In this doctoral thesis we consider topics related to linear estimation and prediction in the general Gauss—Markov model. The thesis consists of eleven articles and an introduction to concepts considered in the articles. The main contributions of the thesis concern the concepts of the best linear unbiased estimator, BLUE, the best linear unbiased predictor, BLUP, linear sufficiency, linear prediction sufficiency, the ordinary least squares estimator, OLSE, and the Watson efficiency.
In this thesis we consider linear sufficiency and linear completeness in the context of estimating the given estimable parametric function.
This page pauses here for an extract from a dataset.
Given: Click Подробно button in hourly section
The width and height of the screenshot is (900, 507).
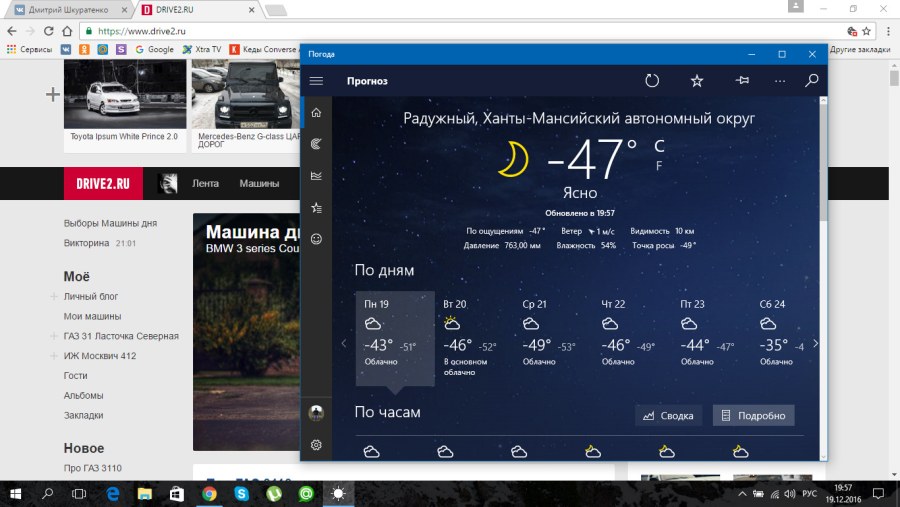Looking at the screenshot, I should pyautogui.click(x=753, y=415).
Some new characterizations for linear sufficiency and linear completeness in a case of estimation of the parametric function are given, and also a predictive approach for obtaining the BLUE of the estimable parametric function is considered.
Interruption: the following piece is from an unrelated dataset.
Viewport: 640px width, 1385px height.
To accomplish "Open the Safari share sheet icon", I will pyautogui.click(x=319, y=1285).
In the context of predicting the value of new observation under the general Gauss—Markov model, a new concept---linear prediction sufficiency---is introduced, and some basic properties of linear prediction sufficiency are given.
Furthermore, in this thesis the equality of the OLSE and BLUE of the given estimable parametric function is considered, and properties of the Watson efficiency are investigated particularly under the partitioned linear model.
This thesis contains also an article concerning the best linear unbiased estimation under the linear mixed effects model, and an article considering a particular matrix decomposition useful in the theory of linear models.